With cancer therapies come side effects, psychosocial effects, and sometimes challenges with posttreatment mobility, activities of daily living, and even self-care. Three articles in this issue deal with those posttreatment issues. On page e130, Kundu and colleagues report on a prospective study in which they evaluated physical and psychosocial functioning after diagnosis of prostate cancer and the factors associated with treatment satisfaction after treatment. They found that despite declines in erectile function and sexual domains, treatment satisfaction was more closely related to emotional, psychosocial, and nonsexual effects, underscoring the importance of assessing health-related quality-of-life outcomes beyond physical functioning. Forrest and colleagues (p. e138) set out to report outcomes of patients who received radiation therapy while on an inpatient rehabilitation facility and found that comprehensive care that includes radiation and rehabilitation at the inpatient rehabilitation facility level benefits appropriately selected patients. And on page e145, Ibrahim and colleagues tracked the effectiveness of a 12-week exercise program on long-term levels of upper-limb pain in young survivors of breast cancer and found that although there was some transient improvement in shoulder pain, it did not translate in to long-term benefits.

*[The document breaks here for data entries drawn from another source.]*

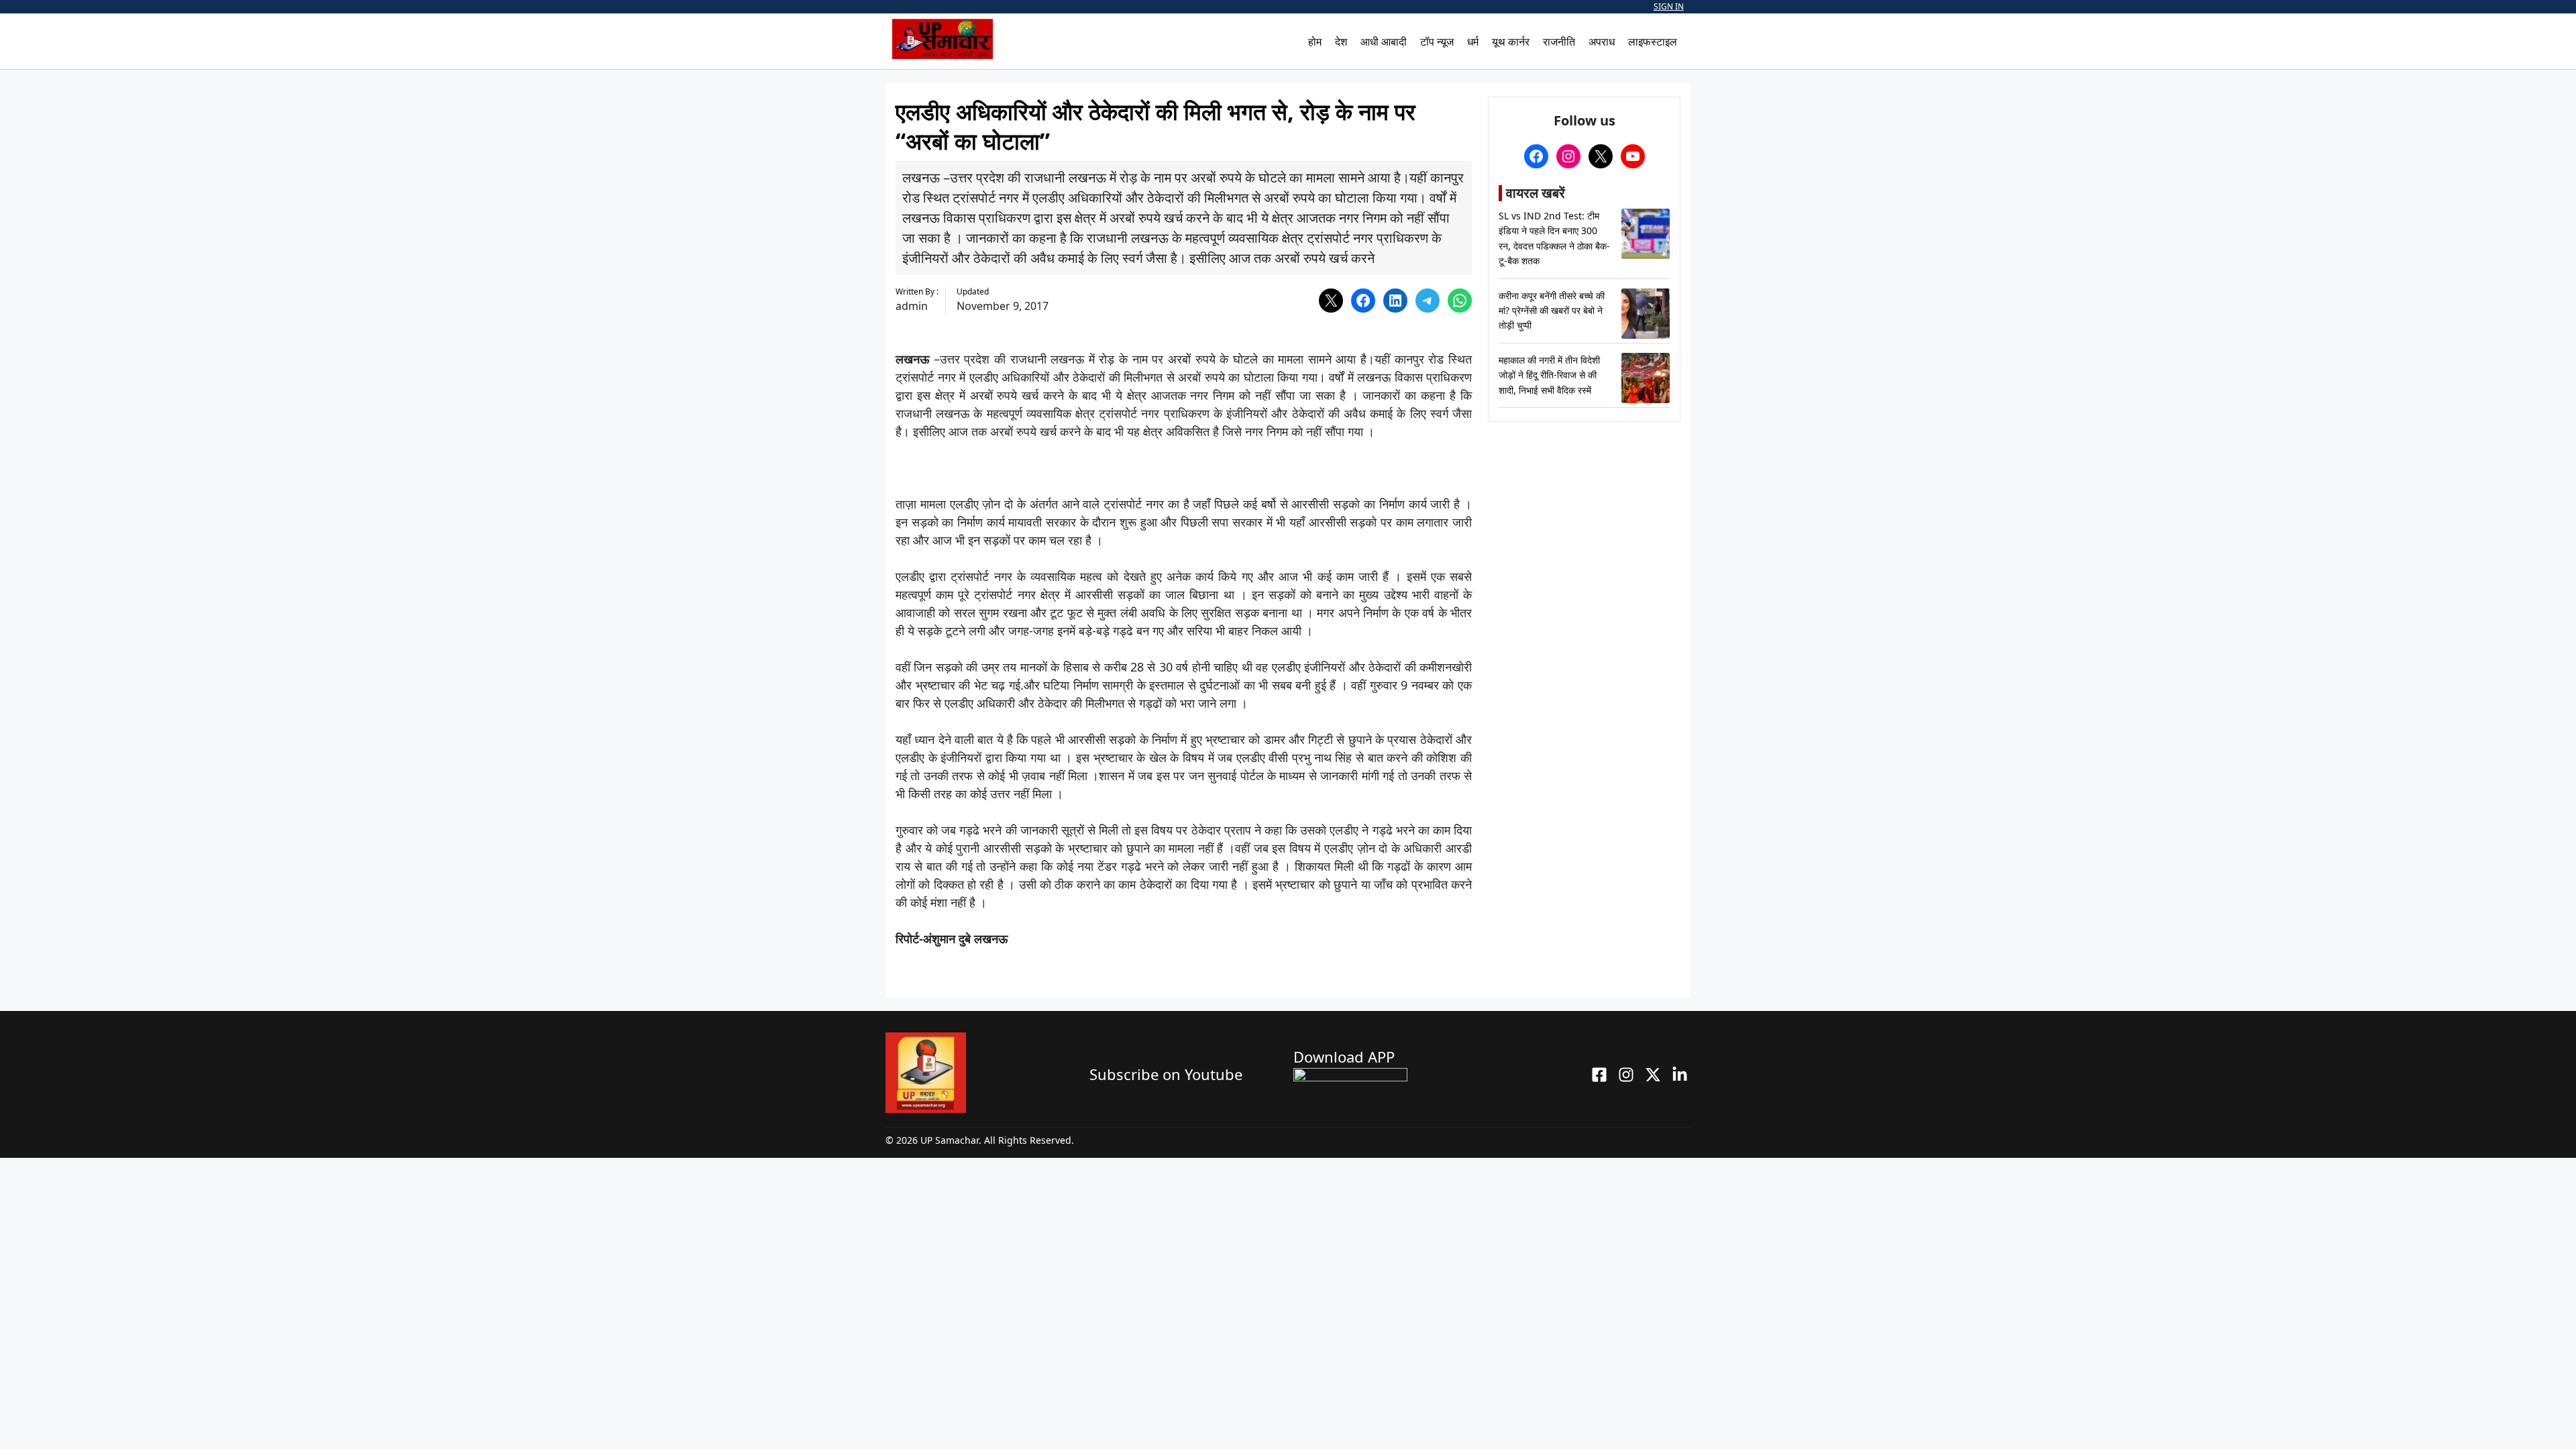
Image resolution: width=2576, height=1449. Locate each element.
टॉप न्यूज (1437, 41)
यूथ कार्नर (1510, 41)
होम (1315, 41)
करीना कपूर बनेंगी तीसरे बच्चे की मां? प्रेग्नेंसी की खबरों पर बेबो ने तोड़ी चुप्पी (1552, 310)
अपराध (1602, 41)
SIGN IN (1669, 6)
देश (1341, 41)
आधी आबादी (1383, 41)
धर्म (1473, 41)
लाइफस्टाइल (1652, 41)
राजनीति (1559, 41)
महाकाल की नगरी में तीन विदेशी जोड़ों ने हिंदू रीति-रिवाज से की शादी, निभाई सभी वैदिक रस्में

Our usual line-up of Case Reports on clinical challenges in the practice setting includes the case of a child with carcinoma of the colon (p. e152); two separate reports on patients with therapy-related skin reactions, one with radiation dermatitis (p.e156), the other with a reaction to a checkpoint inhibitor (p. e159); and a patient with recurrence of a small gastric gastrointestinal stromal tumor with high mitotic index (p. e163).